Berlin - Von wegen gute Nacht: Auch im vergangenen Jahr haben Flugzeuge, die zu später Stunde oder frühmorgens in Tegel starteten und landeten, in vielen Fällen die Ruhe der Anwohner gestört. Zwischen 23 und 5.59 Uhr wurden insgesamt 1206 Flüge gezählt. Zwischen 22 und 22.59 Uhr gab es sogar 5610 Starts und Landungen. Das geht aus Zahlen für die Tegeler Fluglärmkommission hervor, die der Berliner Zeitung vorliegen.

Unter den späten Ruhestörungen litten vor allem die Bewohner der Berliner Bezirke Pankow, Reinickendorf und Spandau. Über sie führen die Tegeler Einflugschneisen und Startrouten hinweg, sie schliefen wegen Fluglärms später ein, wachten nachts oder in der Frühe auf. Im Vergleich zum Vorjahr blieb die Belastung auf hohem Niveau. 2011 wurden in Tegel zwischen 22 und 5.59 Uhr genau 6816 Flüge gezählt, 2010 waren es 7001.

Was Anwohner um ihre Ruhe bringt, ist nach Einschätzung der Flughafenbetreiber und der Verwaltung trotzdem rechtmäßig. Denn für den derzeit noch wichtigsten Berliner Airport gilt kein totales Nachtflugverbot. Stattdessen gibt es nur Flugbeschränkungen.

Die Vorgabe lautet, dass es zwischen 23 und 5.59 Uhr keine Starts, zwischen Mitternacht und 5.59 Uhr auch keine Landungen in Tegel geben sollte. Die Senatsverwaltung für Stadtentwicklung kann aber bei aktuellem Bedarf Ausnahmen genehmigen – was auch erfolgt. So gab es im vergangenen Jahr während der Sperrzeiten 165 Starts sowie 35 Landungen im Linien- und Gelegenheitsverkehr. Außerdem wurden zwischen 23 und 5.59 Uhr 82 Militär-, Polizei- sowie Regierungsflüge gezählt.

Anti-Lärm-Demo am Kudamm

Für bestimmte Flüge gelten in Tegel überhaupt keine Nachtflugbeschränkungen. So haben im vergangenen Jahr zwischen 23 und 5.59 Uhr 190 Ambulanz- und 68 Postflüge den Flughafen genutzt. 2010 hatte es zu diesen Zeiten keine Postflüge in Tegel gegeben.

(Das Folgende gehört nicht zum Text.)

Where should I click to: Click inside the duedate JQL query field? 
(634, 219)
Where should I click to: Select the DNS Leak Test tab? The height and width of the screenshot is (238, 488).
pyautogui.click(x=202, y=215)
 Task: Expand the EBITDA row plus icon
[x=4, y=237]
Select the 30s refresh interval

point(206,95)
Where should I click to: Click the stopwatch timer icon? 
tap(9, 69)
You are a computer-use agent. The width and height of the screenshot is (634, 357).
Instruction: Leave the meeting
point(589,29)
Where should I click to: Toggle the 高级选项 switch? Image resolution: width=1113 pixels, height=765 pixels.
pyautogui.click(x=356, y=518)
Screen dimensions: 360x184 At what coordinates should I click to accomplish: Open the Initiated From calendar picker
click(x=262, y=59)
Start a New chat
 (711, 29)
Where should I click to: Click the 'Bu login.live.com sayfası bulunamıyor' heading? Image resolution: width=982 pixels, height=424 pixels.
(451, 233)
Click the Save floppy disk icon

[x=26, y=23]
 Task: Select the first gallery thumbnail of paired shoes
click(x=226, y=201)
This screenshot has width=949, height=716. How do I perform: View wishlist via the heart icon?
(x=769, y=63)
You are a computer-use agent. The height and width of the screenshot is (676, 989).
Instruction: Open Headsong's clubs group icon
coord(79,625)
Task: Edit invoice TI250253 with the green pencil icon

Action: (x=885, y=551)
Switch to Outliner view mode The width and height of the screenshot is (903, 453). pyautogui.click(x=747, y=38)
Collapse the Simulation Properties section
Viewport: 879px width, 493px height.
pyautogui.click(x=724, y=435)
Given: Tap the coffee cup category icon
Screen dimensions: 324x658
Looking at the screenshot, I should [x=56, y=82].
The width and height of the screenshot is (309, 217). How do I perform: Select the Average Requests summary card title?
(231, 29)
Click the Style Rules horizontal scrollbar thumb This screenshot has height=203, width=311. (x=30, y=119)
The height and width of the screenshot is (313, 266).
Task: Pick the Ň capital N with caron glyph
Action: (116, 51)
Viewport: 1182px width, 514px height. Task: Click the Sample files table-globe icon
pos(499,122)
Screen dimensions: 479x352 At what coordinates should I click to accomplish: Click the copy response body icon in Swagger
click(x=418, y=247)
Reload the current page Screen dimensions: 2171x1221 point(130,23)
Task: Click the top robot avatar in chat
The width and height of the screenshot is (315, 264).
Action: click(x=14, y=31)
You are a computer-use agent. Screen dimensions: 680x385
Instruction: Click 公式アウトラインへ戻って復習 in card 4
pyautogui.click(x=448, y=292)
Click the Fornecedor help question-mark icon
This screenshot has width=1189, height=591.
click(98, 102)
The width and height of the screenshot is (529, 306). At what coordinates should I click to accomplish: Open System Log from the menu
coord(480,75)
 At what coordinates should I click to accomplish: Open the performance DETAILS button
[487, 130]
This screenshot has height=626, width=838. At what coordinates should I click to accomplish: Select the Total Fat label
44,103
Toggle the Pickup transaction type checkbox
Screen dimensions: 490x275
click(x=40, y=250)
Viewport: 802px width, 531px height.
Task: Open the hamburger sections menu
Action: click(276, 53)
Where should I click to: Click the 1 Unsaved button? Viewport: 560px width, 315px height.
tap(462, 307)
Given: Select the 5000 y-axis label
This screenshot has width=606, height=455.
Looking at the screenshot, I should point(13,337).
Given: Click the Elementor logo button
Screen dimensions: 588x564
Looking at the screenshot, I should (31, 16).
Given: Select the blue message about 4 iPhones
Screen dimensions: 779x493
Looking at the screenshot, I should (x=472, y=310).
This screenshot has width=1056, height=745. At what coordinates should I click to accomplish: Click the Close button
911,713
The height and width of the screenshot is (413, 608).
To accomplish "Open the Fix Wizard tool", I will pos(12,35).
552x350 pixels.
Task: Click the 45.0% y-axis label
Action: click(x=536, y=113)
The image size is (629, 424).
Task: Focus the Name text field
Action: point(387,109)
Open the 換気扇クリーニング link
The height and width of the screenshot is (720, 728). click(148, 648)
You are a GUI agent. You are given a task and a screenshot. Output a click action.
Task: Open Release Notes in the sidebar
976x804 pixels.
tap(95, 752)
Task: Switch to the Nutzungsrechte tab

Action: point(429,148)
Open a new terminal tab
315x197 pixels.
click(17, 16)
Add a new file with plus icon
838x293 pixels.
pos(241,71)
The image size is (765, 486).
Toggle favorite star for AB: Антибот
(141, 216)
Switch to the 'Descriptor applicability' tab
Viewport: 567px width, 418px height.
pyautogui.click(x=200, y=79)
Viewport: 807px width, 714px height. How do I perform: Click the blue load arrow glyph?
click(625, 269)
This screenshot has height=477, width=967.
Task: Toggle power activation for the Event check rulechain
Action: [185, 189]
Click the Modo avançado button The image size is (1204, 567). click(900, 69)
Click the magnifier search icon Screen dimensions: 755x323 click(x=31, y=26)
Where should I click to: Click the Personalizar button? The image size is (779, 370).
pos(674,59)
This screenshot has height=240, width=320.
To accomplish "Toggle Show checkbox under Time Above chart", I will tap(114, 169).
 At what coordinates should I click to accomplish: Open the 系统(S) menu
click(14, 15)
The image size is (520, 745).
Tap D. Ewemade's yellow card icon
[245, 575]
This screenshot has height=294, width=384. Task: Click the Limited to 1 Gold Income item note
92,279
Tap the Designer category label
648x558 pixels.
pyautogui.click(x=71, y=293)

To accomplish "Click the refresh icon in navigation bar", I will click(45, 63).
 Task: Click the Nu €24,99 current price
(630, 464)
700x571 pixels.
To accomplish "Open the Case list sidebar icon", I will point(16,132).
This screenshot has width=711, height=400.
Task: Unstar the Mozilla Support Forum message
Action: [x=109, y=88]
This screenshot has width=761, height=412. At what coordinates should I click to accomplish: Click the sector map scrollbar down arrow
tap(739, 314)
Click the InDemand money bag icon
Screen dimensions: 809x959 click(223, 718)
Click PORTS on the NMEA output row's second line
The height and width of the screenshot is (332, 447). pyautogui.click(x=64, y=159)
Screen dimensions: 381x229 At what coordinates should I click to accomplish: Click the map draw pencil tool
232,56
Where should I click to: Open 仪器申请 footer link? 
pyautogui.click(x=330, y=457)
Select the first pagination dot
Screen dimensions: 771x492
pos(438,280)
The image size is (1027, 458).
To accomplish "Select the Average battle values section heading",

Am Abend des 2. Juni sollen die Flughäfen Tegel und Schönefeld schließen – für immer. Am 3. Juni nimmt der Flughafen Berlin Brandenburg (BER) den Betrieb auf. Dort gilt von Mitternacht bis fünf Uhr ein Nachtflugverbot. Mit nur fünf Stunden Dauer sei die Ruhephase aber viel zu kurz, kritisieren Anwohner. Und auch sie darf zum Beispiel von Flügen der Regierung, des Militärs oder für medizinische Hilfeleistungen gestört werden.
Anti-Lärm-Demo am Kudamm

Am Sonnabend haben zahlreiche Menschen gegen den erwarteten Fluglärm demonstriert. Die Polizei sprach von 4500, der Bürgerverein Brandenburg-Berlin als Veranstalter von über 12.000 Teilnehmern. Die Demo führte über den Kurfürstendamm zur Brandenburgischen Straße. Näher durften die BER-Gegner nicht an die Wohnung des Regierenden Bürgermeisters Klaus Wowereit (SPD) heran. „Wir kommen wieder“, kündigte der Verein an. Heute um 19 Uhr wird wieder demonstriert: in Friedrichshagen.